* [THINGS TO DO]:
a) Please decide whether each statement agrees with the cone volume thread below, answering yes or no and quoting the deciding words: (i) Answer 1 gets a radius of 4 cm for the cone. (ii) The question gives the cone a height of 12 cm. (iii) Answer 2 discards the negative value of r because a length cannot be negative.
b) In the cone volume thread below, what base diameter does Answer 1 arrive at?

-- START TEXT PROVIDED --

Question

if the volume of a right circular cone of height 9 cm is 48π cm ^3 find the diameter of its Base.
( Pls dont reply the useless answers) ​

Answer 1

Given:-

• Volume of a right circular cone is 48π cm³.
• Height of right circular cone is 9 cm.

To find:-

• Diameter of its base.

Solution:-

• First we will find Radius of cone by using volume of cone and then for diameter of cone ,we use 2r.

We know that,

$\large \boxed{ \sf Volume \: of \: cone = \dfrac{1}{3}\pi {r}^{2} h }$

In which,

• r is Radius of cone.
• h is height of cone.

Volume of a right circular cone is 48π cm³.

Height of right circular cone is 9 cm.

Put, Volume of cone and height of cone in formula,

$\implies \sf \dfrac{1}{3} \times \pi \times {r}^{2} \times 9 = 48\pi$

$\implies \sf \dfrac{1}{3} \times \pi \times {r}^{2} = \dfrac{48\pi}{9}$

$\implies \sf \dfrac{1}{3} \times {r}^{2} = \dfrac{48 \times \pi}{9 \times \pi}$

$\implies \sf \dfrac{1}{3} \times {r}^{2} = \dfrac{48}{9}$

$\implies \sf {r}^{2} = \dfrac{48}{9} \times \dfrac{3}{1}$

$\implies \sf {r}^{2} = \dfrac{144}{9}$

$\implies \sf {r}^{2} = 16$

$\implies \sf r = \sqrt{16}$

$\implies \sf r = 4$

So, r is Radius of cone = 4 cm.

As we know,

$\large \boxed{\sf Diameter = 2r}$

In which,

• r is Radius of cone.

$\implies \sf 2 \times 4$

$\implies \sf 8$

Therefore,

Base diameter of cone is 8 cm.

Answer 2

Given ,

Volume of cylinder = 48π cm³

Height (h) = 9 cm

We know that , the volume of cylinder is given by

$\boxed{ \tt{Volume = \frac{1}{3}\pi {(r)}^{2}h }}$

Thus ,

$\tt 48\pi = \frac{1}{3} \pi{(r)}^{2} \times 9$

$\tt 48 = {(r)}^{2} \times 3$

$\tt {(r)}^{2} = 16$

$\tt r = \pm \: 4 \: \: cm$

Since , the length can't be negative

Therefore , the radius of base of cylinder is 4 cm

Now , diameter = 2 × radius

Thus ,

Diameter = 2 × 4

Diameter = 8 cm

Therefore , the radius of base of cylinder is 8 cm

-- END TEXT PROVIDED --
-- START DATASET ROWS --

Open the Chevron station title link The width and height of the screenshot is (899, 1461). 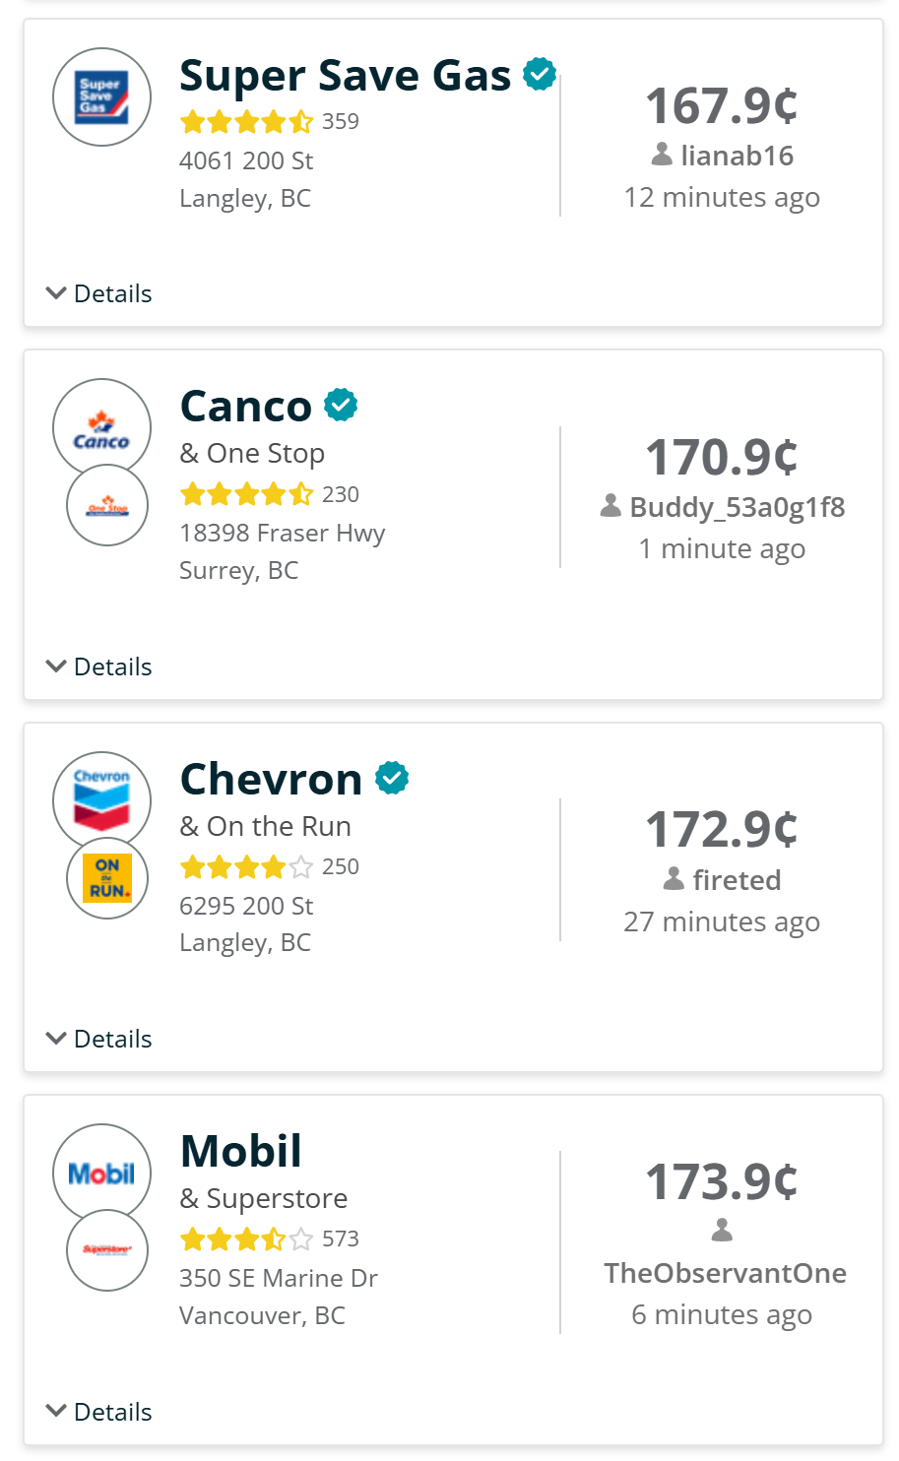pos(272,779)
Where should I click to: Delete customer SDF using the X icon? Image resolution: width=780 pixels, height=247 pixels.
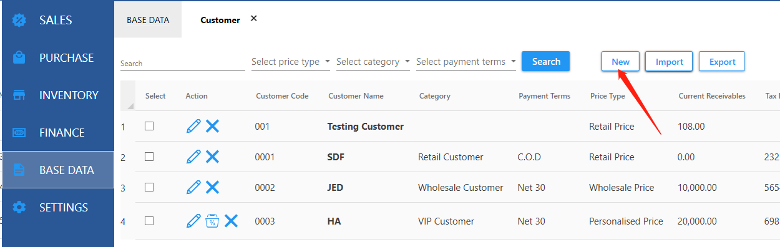pos(213,157)
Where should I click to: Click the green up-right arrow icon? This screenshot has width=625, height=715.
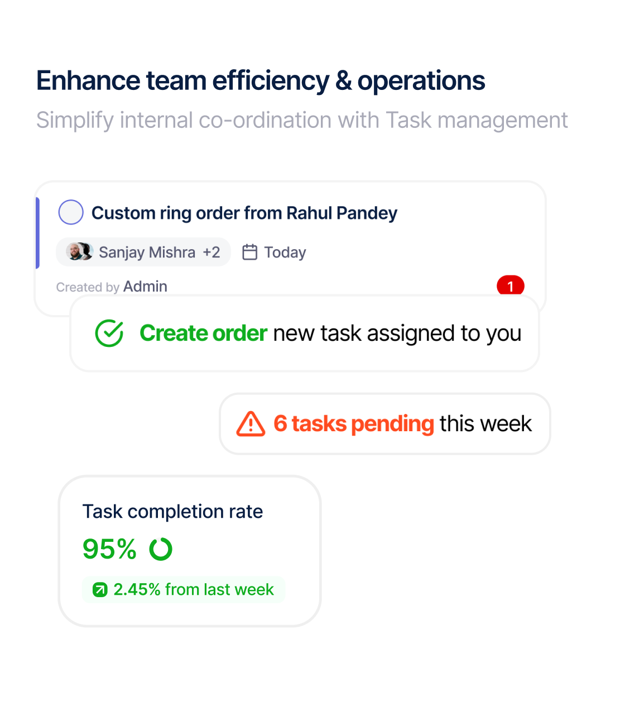(x=100, y=590)
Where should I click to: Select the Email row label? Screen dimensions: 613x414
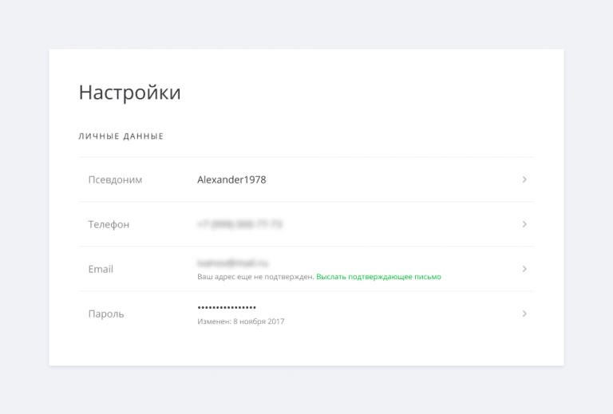click(x=101, y=269)
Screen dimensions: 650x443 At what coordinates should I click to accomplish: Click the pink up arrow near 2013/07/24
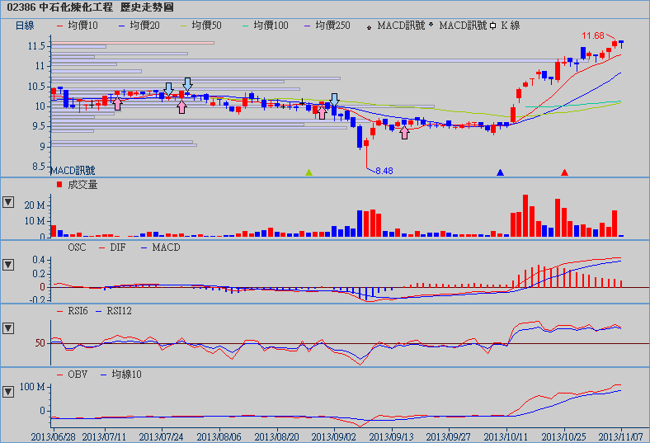[182, 106]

-- END DATASET ROWS --

* [RESULTS FOR EACH TASK]:
a)
(i) Yes: "So, r is Radius of cone = 4 cm."
(ii) No: "a right circular cone of height 9 cm"
(iii) Yes: "Since , the length can't be negative"

b) Answer 1 concludes that the base diameter of the cone is 8 cm.